The discussion to this point has focused on the issue of the number of response categories. However, several other factors may also lead to the need for a scale that allows for the type of responses described above and two such factors are discussed briefly. A subtle type of error occurs when there is a mismatch in terms of descriptors used to label response categories. Consider a scenario where a behavioral frequency item has a scale whose response categories are completely described (e.g., for an item on frequency of visit to malls, a set of labels such as 'once a year', 'once a month', and 'once a week'). To the extent that the set of labels do not match the responses provided by respondents, membership of responses in more than one category may occur. A respondent who visits the mall once in two weeks may have to choose both 'once a month' and 'once a week' with some level of membership in each. Such responses with membership in multiple response categories arise due to a mismatch between the set of descriptors used in a scale and the responses provided. Again, by varying the descriptors on such a scale and studying the extent to which more than one response category is utilized by respondents for an item (or a set of items) valuable information may collected about the descriptors to use to label response categories in a particular situation.

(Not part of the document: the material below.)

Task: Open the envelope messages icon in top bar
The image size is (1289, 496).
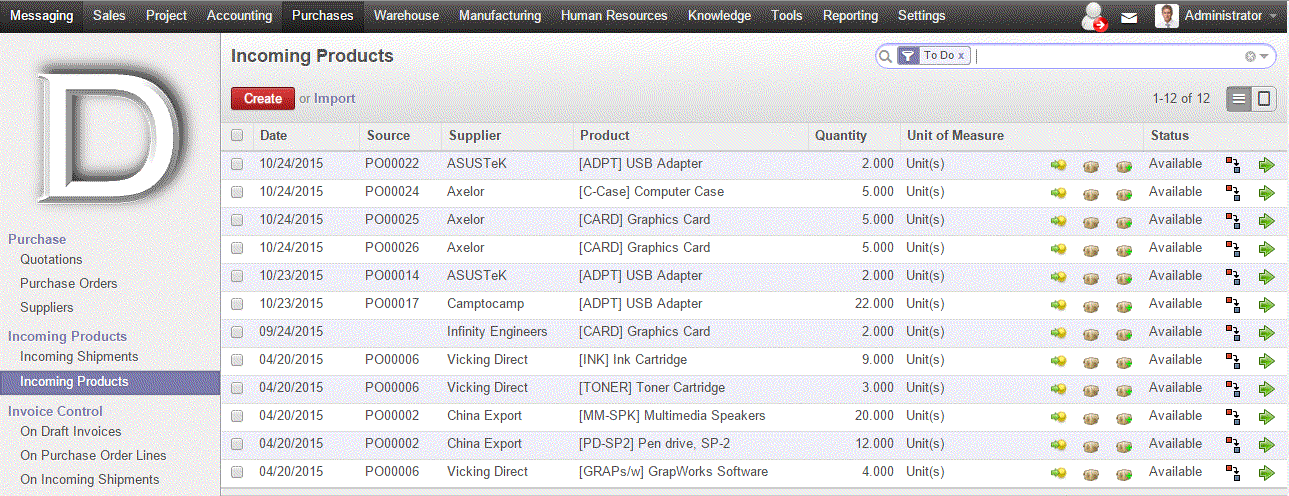Action: (1129, 17)
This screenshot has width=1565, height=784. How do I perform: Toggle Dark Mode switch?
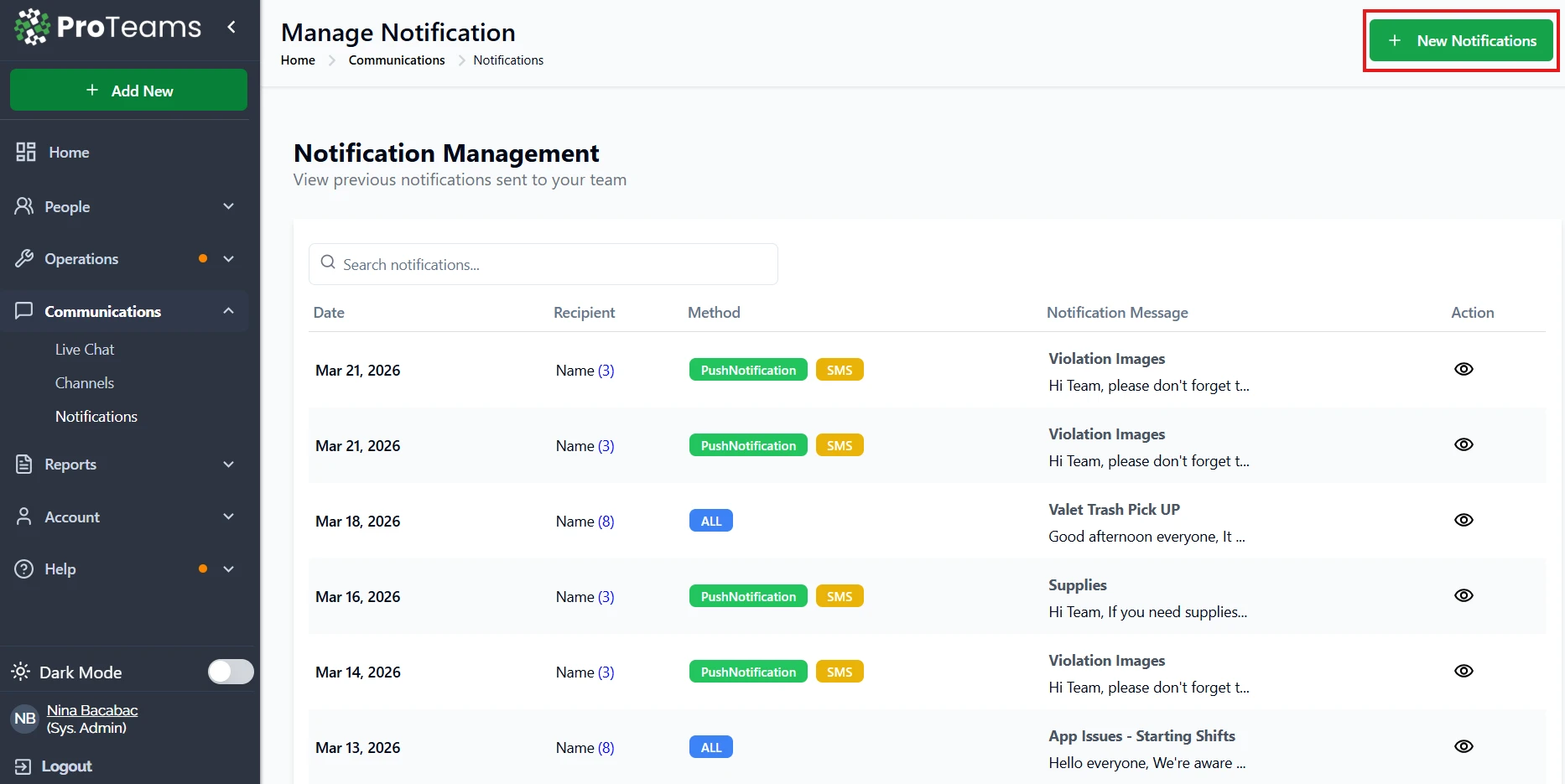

The scenarios described above relate to mismatches between responses and response categories in terms of the number of response categories or between responses and descriptors of specific response categories. It also possible that some responses inherently involve more than one response category due to some sort of aggregation across situations or time that is required to provide a response. Consider a behavioral frequency item as described above that requires an estimate of the frequency of visit to a mall. If a respondent usually visits a mall once a month but

sometimes visits it once in two weeks, the response would have some degree of membership in both these categories. This represents a scenario where the response inherently involves multiple categories, irrespective of how precise the categories are or how they are labeled. Therefore, such responses cannot be captured by the appropriate number of response categories and/or category descriptors. Similarly, consider a response to a response-centered item such as "I am an intellectual" with response categories from Strongly disagree to Strongly agree. Again, to the extent that some form of aggregation across, perhaps, the various roles played by the individual which relate to this item is required, a response may be a member of more than one response category. (Such aggregation may be more likely to occur to the extent that an item is general and not specific, since general items may require aggregation across specific situations). Such information cannot be collected completely using traditional scales but may be critical for input to further analyses. It represents the spread or range of an individual's response to an item. The incorporation of such information may explain a portion of the unexplained error in predictive models as well as the study of relationships using other statistical analyses.

METHOD

This section suggests the use of a scale that assesses the fuzziness of response categories by allowing responses that can belong to multiple response categories with different degrees of membership. This scale is derived from past research (Smithson 1982) which used a fuzzy theoretic framework to develop techniques for coding qualitative data. In coding tasks involving the classification of observation into sets predetermined by categories, observations may not precisely fit a simple category. Researchers have suggested the use of certain phrases to indicate degrees of membership of items in categories (Lakoff 1973; Kempton 1978). Using a range of phrases suggested by Kempton (1978), Smithson suggests the assignment of membership values to items to indicate their memberships to various categories. The suggested phrases and membership values are as follows: "completely described by the coding scheme," "mostly described by the coding scheme," "sort of described by the coding scheme," "not too well described the coding scheme," "not really described by the coding scheme," and "not at all described by the coding scheme," with suggested membership values of 1.0, 0.8, 0.6, 0.4, 0.2, and 0.0, respectively (Smithson 1982).

10

As Smithson (1982) points out, an item could have different degrees of membership in more than one set. Conceptualizing response categories as fuzzy sets, a response could have differing degrees of membership in response categories. A new type of scale was used here that was derived from suggestions in past research (Smithson 1982; Kempton 1978). This scale allowed respondents to assign degrees of membership to each response category to indicate the extent to which a response was captured by that category (see Appendix for an example of the scale with instructions). The levels of membership and the phrases suggested by Smithson (1982) were used with the replacement of the phrase "coding scheme" with the word "alternatives". A variation of the scale which required respondents to write in membership values was pilot tested and the scale was modified such that respondents could perform the easier task of circling membership values. Detailed instructions on the use of the scale and several sample trials were provided to ensure appropriate utilization of this new scale. The description of each membership level was repeated at the top of each page of the questionnaire administered to collect data. Several self-report measures relating to respondents reactions to the use of this scale were collected during the pilot test and the study.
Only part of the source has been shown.